PAGE TEXT:

Historically, records have been stored in one place—a temple, a courthouse, a server—and kept by whoever presided. If you distrust central authority, or are queasy about Google, this won’t do at all. With blockchains, the records, under a kind of cryptographic seal, are distributed to all and belong to no one. You can’t revise them, because everyone is watching, and because the software will reject it if you try. There is no Undo button. Each block is essentially a bundle of transactions, with a tracking notation, represented in a bit of cryptographic code known as a “hash,” of all the transactions in the past. Each new block in the chain contains all the information (or, really, via the hash, a secure reference to all the information) contained in the previous one, all the way back to the first one, the so-called genesis block.
There are other words that are sometimes included in the definition of blockchain, but they are slippery, and grounds for endless parsing, asterisking, and debate. One is “decentralized.” (Some blockchains are more decentralized than others.) Another is “immutable”—the idea that, in theory, the past record can’t be altered. (This is different from having your crypto stolen or hacked, when it’s stored in an online “wallet.” That happens all the time!) Then there’s “privacy.” The aspiration is for a digital coin to have the untraceability of cash. Because bitcoin was, at the outset, the dark Web’s go-to tender for the purchase of drugs, sex, weaponry, and such, many assumed that it was private. But it isn’t. Every transaction is there in the ledger for all to see. It is, fundamentally, anonymous (or pseudonymous, anyway), but there are many ways for that anonymity to be compromised.
The odds are high that someone, somewhere, has attempted to make an explanation like this one to you. The chain-splainer is a notorious date spoiler and cocktail-party pariah. Here he comes—you’re trapped. You should have known better than to ask about mining.

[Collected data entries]

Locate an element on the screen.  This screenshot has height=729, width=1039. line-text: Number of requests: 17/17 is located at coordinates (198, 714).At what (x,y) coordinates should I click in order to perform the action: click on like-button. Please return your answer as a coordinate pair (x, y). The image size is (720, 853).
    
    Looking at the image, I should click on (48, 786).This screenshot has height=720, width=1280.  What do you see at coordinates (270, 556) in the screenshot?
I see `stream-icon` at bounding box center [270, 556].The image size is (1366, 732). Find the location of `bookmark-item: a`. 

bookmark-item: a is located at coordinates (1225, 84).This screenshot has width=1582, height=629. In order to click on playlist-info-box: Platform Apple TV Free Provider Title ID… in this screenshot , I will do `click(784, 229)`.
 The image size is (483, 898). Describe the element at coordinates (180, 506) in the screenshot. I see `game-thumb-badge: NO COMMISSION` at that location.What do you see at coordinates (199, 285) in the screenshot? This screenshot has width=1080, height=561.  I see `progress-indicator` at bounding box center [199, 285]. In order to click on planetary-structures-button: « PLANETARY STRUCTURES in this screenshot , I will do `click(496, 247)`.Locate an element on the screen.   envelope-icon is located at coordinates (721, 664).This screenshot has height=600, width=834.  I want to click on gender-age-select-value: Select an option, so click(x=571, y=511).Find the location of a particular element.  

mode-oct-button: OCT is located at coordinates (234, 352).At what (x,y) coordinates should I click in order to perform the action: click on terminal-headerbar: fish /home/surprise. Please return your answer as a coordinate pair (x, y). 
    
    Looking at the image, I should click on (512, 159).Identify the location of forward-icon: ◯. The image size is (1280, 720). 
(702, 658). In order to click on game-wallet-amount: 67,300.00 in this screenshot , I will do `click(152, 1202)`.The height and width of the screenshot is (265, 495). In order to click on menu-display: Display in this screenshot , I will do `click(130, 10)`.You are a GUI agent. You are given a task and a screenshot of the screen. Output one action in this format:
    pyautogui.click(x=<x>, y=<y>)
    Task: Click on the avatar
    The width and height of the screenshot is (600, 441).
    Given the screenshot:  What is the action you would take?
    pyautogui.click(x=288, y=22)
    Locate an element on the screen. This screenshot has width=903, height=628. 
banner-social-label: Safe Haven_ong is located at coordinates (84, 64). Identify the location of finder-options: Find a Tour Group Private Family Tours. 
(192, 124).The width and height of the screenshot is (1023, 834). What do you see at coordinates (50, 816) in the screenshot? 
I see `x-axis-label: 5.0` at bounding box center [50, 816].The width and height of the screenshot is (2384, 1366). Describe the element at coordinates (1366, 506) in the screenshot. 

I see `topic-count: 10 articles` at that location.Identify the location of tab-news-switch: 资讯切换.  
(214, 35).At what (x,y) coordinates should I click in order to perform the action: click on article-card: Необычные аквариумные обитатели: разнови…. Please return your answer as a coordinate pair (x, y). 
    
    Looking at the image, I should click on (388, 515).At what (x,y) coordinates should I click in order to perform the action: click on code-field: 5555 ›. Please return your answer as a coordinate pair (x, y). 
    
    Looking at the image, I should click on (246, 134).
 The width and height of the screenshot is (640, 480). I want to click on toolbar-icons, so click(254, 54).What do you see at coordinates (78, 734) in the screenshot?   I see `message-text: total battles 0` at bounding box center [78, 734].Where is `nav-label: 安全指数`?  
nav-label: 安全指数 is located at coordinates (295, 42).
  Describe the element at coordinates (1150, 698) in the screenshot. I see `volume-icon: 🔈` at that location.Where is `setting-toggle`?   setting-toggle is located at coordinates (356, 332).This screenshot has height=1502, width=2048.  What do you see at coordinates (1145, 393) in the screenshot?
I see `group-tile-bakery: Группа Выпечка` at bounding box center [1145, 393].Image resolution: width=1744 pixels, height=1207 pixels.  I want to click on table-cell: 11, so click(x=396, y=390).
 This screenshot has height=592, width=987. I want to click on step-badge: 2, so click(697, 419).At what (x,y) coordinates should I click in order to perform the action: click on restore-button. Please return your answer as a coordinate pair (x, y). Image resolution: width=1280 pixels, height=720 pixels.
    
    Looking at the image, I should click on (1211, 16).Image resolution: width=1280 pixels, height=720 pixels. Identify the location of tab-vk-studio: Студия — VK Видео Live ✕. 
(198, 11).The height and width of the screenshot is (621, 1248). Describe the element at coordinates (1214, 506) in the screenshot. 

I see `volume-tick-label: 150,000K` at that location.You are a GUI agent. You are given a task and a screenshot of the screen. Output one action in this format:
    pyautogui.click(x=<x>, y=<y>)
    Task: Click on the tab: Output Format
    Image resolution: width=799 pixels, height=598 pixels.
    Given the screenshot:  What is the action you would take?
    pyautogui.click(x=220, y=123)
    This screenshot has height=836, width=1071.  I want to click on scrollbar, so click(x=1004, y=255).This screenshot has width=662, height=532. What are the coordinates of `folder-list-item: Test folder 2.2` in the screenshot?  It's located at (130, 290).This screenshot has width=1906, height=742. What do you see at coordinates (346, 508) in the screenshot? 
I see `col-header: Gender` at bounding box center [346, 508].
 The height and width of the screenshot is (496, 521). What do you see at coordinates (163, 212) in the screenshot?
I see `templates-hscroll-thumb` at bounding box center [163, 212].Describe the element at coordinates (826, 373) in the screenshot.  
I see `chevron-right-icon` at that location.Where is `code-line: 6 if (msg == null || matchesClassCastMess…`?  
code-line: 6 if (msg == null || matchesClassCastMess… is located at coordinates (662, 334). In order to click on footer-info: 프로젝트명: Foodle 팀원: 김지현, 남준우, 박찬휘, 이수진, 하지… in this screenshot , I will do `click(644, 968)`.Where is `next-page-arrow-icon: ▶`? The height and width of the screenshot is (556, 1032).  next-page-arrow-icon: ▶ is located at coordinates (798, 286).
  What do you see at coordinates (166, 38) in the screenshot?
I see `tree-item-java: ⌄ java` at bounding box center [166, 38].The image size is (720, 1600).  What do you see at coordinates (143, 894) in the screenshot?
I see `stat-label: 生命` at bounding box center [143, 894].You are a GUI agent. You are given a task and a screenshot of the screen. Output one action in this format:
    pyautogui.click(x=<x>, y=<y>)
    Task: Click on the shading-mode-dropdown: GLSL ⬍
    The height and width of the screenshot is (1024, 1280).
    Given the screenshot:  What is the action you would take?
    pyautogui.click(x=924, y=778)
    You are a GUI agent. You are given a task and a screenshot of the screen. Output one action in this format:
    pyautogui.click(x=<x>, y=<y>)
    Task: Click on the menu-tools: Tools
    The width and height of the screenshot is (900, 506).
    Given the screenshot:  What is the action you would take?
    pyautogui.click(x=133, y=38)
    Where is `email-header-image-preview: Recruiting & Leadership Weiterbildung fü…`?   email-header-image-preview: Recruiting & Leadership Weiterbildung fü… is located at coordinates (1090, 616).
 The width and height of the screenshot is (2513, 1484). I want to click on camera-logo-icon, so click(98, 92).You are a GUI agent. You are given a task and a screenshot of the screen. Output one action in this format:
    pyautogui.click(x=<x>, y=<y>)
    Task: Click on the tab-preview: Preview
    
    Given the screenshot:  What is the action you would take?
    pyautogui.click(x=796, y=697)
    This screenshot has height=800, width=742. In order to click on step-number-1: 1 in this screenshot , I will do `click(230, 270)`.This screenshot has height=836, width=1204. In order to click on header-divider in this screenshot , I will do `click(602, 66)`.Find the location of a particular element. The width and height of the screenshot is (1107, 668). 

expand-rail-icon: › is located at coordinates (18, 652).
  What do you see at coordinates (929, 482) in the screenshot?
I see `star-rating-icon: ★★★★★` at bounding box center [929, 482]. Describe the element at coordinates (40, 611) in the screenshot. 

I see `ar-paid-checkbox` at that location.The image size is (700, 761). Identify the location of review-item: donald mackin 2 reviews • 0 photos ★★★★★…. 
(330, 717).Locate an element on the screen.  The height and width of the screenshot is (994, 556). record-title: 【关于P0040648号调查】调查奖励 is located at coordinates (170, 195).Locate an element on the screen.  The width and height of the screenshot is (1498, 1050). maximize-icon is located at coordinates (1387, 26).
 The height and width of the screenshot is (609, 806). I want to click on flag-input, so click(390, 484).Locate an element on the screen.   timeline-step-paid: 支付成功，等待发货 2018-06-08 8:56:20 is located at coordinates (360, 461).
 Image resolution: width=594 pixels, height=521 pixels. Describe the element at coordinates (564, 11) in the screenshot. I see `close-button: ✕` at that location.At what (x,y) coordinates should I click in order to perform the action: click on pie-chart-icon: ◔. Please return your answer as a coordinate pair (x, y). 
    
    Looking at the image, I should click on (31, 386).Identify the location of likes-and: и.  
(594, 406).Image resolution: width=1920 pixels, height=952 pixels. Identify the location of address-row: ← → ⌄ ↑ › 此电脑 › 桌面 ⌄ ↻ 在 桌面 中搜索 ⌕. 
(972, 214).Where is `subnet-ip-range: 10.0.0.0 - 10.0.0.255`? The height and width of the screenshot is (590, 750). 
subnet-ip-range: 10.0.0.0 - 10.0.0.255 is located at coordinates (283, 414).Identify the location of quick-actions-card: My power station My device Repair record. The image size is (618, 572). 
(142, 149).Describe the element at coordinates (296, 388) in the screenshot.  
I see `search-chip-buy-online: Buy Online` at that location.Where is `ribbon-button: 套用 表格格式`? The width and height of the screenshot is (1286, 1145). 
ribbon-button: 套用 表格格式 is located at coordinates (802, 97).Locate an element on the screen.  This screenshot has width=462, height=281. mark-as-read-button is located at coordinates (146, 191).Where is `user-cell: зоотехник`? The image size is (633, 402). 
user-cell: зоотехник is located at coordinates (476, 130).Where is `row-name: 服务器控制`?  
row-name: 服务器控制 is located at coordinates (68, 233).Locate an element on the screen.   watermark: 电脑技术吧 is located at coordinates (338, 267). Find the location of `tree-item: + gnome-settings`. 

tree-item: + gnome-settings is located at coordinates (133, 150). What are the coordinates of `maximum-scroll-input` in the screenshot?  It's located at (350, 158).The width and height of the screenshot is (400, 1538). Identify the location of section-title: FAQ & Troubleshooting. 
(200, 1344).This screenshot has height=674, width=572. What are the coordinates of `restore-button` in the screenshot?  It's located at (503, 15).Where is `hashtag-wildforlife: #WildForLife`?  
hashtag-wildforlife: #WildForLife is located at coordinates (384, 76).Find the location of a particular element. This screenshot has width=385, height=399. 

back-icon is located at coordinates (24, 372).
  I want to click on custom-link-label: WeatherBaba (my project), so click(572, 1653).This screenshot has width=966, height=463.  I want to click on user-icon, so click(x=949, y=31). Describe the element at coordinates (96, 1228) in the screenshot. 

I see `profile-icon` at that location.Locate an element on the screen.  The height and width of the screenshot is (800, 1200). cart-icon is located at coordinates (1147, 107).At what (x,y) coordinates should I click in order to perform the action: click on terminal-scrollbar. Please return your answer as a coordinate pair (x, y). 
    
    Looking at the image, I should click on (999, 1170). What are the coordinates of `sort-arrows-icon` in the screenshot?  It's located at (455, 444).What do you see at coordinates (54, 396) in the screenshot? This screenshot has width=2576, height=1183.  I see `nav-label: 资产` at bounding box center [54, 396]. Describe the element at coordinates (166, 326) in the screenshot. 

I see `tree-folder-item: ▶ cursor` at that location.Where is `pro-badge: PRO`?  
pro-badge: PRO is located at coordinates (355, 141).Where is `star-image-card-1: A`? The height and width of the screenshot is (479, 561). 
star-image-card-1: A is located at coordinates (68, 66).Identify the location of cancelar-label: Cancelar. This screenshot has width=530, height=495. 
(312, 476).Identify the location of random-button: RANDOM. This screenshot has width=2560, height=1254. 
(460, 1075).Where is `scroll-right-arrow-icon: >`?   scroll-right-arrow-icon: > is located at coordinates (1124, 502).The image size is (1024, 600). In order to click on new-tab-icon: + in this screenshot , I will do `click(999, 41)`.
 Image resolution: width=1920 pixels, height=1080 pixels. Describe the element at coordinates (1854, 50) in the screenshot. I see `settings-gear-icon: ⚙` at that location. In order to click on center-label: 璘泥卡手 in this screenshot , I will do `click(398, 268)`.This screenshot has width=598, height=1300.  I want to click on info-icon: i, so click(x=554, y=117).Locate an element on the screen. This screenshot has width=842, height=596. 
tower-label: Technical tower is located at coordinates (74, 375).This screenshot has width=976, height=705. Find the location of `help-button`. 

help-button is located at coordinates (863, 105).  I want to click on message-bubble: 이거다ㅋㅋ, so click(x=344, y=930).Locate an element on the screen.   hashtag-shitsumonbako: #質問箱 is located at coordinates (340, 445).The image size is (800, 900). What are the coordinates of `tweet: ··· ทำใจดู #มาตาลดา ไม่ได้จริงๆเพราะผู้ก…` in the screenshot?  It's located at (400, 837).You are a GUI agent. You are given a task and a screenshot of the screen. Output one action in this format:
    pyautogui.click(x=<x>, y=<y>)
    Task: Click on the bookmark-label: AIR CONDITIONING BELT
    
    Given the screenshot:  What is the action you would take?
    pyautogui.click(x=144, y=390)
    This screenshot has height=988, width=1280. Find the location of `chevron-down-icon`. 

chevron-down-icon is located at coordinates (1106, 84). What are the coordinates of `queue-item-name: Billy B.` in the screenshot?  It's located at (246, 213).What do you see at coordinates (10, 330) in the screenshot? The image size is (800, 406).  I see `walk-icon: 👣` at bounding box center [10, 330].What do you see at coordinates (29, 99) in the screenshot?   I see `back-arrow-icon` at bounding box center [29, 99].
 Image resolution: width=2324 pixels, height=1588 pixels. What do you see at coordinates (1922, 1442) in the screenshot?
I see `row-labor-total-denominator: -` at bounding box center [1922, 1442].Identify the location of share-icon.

WHAT YOU WILL DO: According to the blockchain passage, what is the first block in a chain called? Please rely only on the blockchain passage, not the material.

SOLUTION TO THIS TASK: The genesis block.